→ **Source document**
────

The exam was first introduced and run by FASEA following the Hayne royal commission and later moved over to being run by ASIC. It was required for advisers to pass the exam, initially by January 2022 and later extended to October 2022. 

TAA chief executive, Neil Macdonald, said: “The real purpose of the exam, which financial advisers first sat in 2019, was to establish a level of professional competence in the overall population of Australian financial advisers at the time, many of whom did not hold the new FASEA recognised tertiary qualifications.”

He said new advisers entering the industry were already tested via their tertiary qualifications which meant the exam was unnecessary for them. 

“In essence, there will be no advisers whose competency needs further testing. The exam therefore becomes an unnecessary additional expense for those wanting to enter the profession, who have already heavily invested in their education.

In its most recent sitting, the pass rate was 73 per cent of 205 candidates which was the highest since ASIC took over its management. This was higher than the pass mark of 63 per cent in the May exam and 67 per cent in the February exam.

────

→ **Material**

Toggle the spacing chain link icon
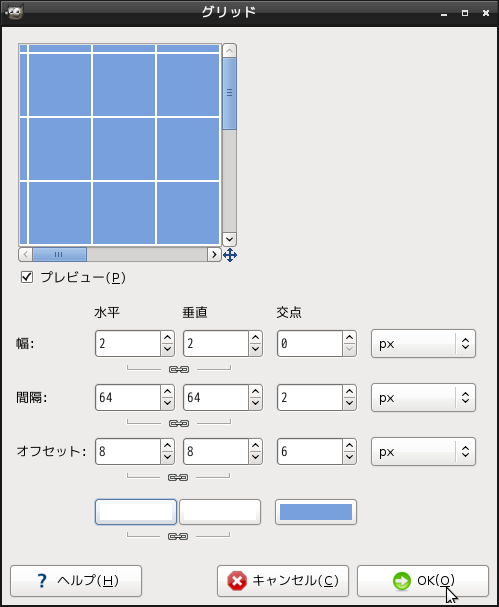The image size is (499, 607). [x=179, y=423]
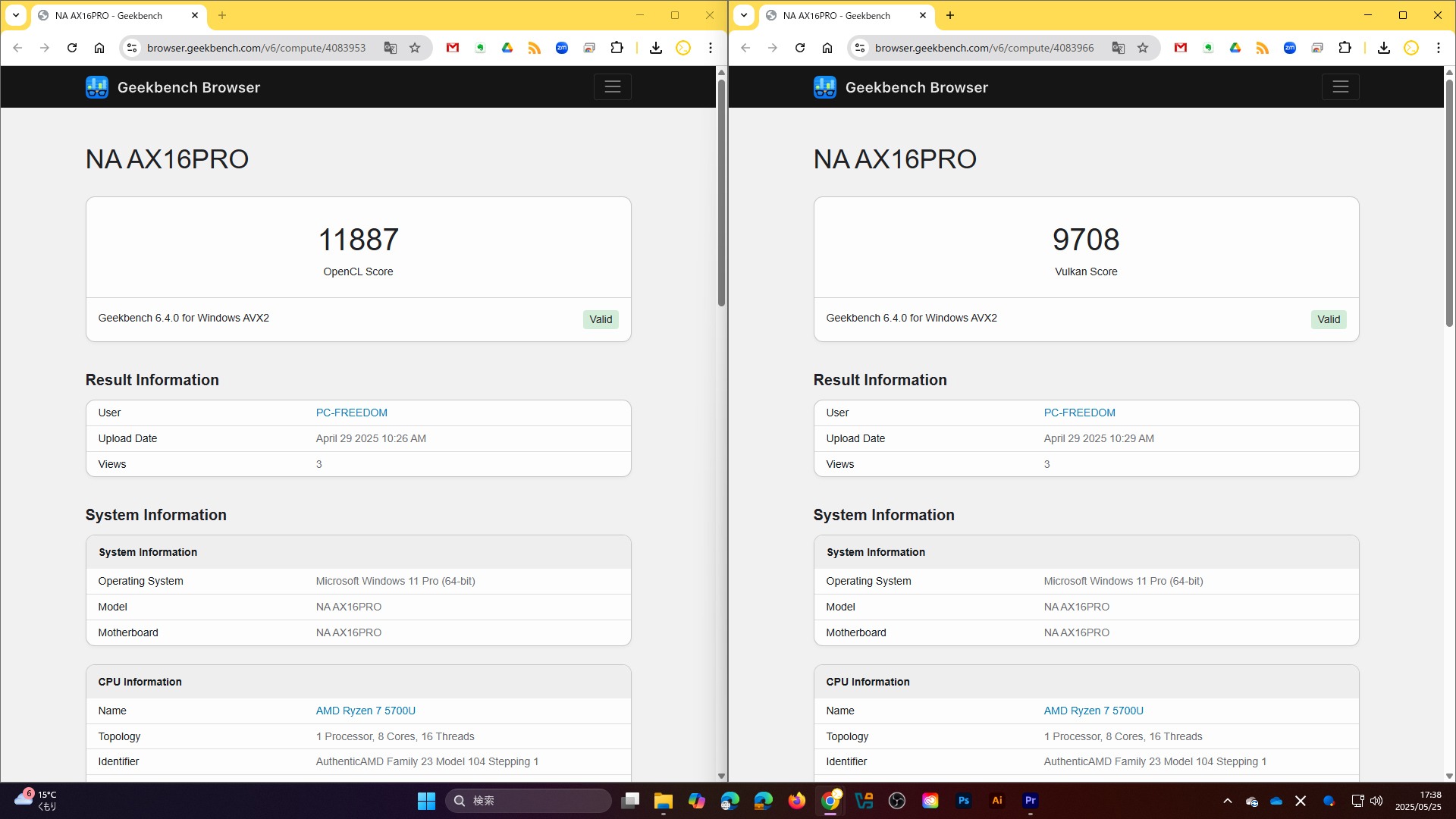The image size is (1456, 819).
Task: Open the hamburger menu in left Geekbench page
Action: point(612,87)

────

→ **Goals**
A: According to the text on the financial adviser exam, what pass rate did candidates achieve at its most recent sitting?
B: Write the next few sentences of the text on the financial adviser exam.
The material plays no part in what comes next.

→ **Answers by task**
A: 73 per cent of 205 candidates passed, the highest rate since ASIC took over the exam's management.

B:
The cost to sit the exam in 2023 is $1,500 per sitting, up from $540 plus GST in 2020, although is wholly run online which was a change brought in at the start of 2023.

"In addition to the financial cost, the requirement to do the exam and the timing of available exams makes it harder for people to do their Professional Year. These requirements are creating further barriers to entry at a time when the profession desperately needs new entrants and consumers want access to affordable, personal quality advice,” he said.

The exam has been the subject of heavy criticism, particularly when it was run under FASEA, with many candidates needing to sit the exam multiple times despite having a long record of work experience. 

The failure rate was so high at one point that the former Association of Financial Advisers chief executive, Phil Anderson, called for "compassion not condemnation" towards advisers who had failed. 

Speaking in June 2022, Anderson said: "One thing we want to be clear about is we think a lot of advisers in that category are really good advisers. But they have struggled with the exam and that might be because of mindset issues or exam technique, it doesn’t mean they don’t know their stuff.

“It’s been really challenging and has threatened their self-esteem, they are ashamed they have not passed the exam.

“We see all the comments on the trade media, condemning people for not having passed and I ask that we show some compassion and we help if we know people are struggling with it. You may just be able to help them with their mindset or their exam technique.”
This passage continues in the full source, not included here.